Following the 1967 Six-Day War, Jacobson was able to reclaim two key pieces of ground in Jerusalem that Hadassah had lost during Israel’s War of Independence: Hadassah Medical Center on Mount Scopus and the gravesite of Hadassah founder Henrietta Szold on the Mount of Olives.

As chair of the Building and Development for the Hadassah Medical Organization, Jacobson supervised the rebuilding of the hospital and the building of the Moshe Sharett Institute of Oncology.

Jacobson served on the board of directors of the Hebrew University, the Jewish Agency, the Jewish Telegraphic Agency and the American Zionist Youth Foundation.

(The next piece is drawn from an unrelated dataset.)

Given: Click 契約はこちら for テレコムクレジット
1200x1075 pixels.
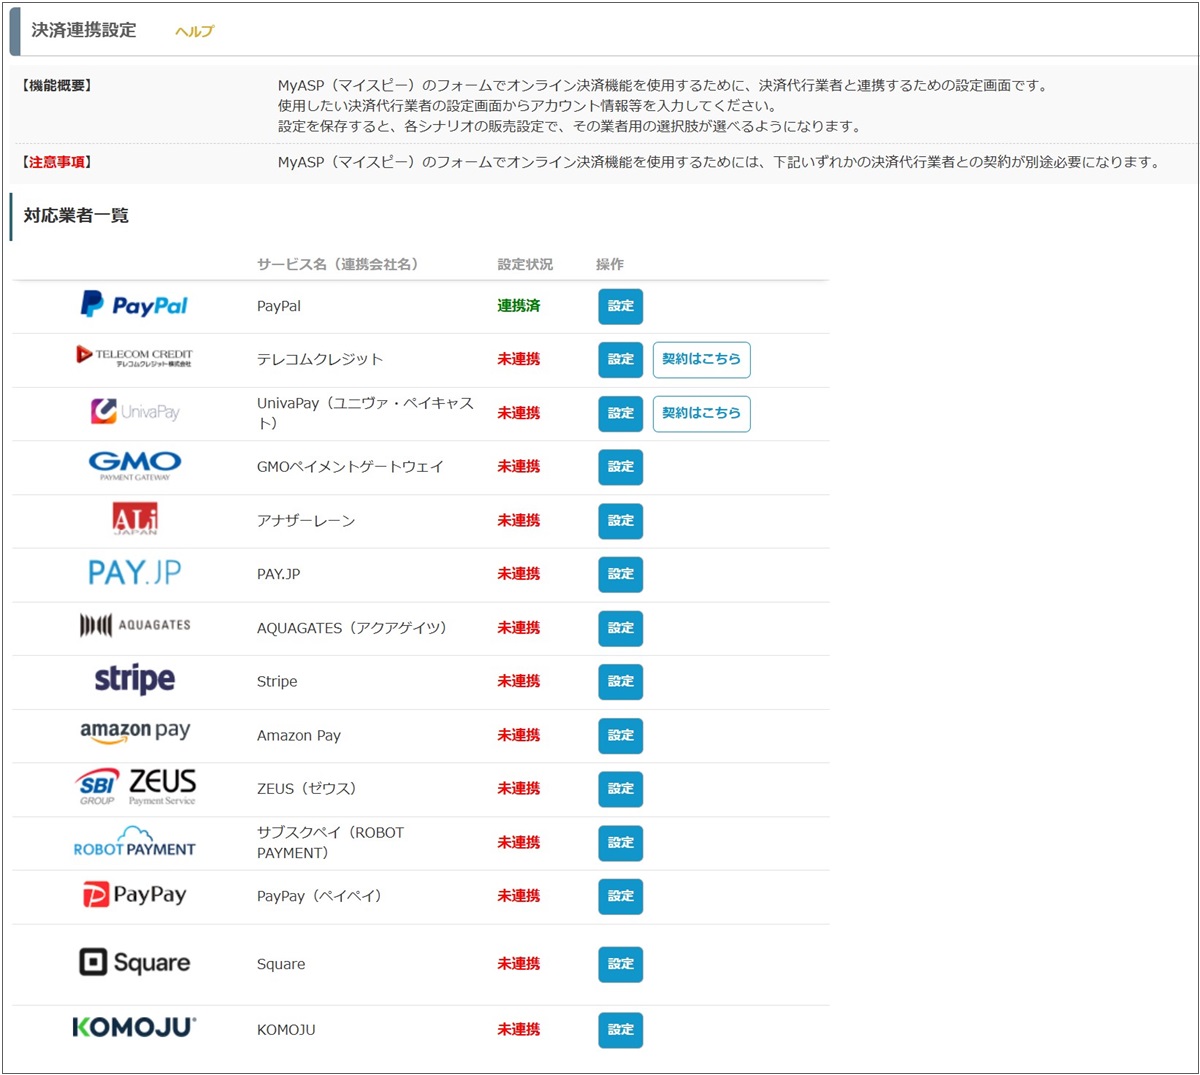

From 1971 to 1982 she was chair of the American section of the World Zionist Organization. In 1981 she became the first woman elected to the presidency of the Jewish National Fund.

Jacobson traveled the world in defense of Jewish rights, meeting with refuseniks in the Soviet Union, and advocating for freedom of worship and emigration in front of the leaders of Syria and Egypt. She also defended Israel and the Jewish people in the halls and overseas conferences of the United Nations.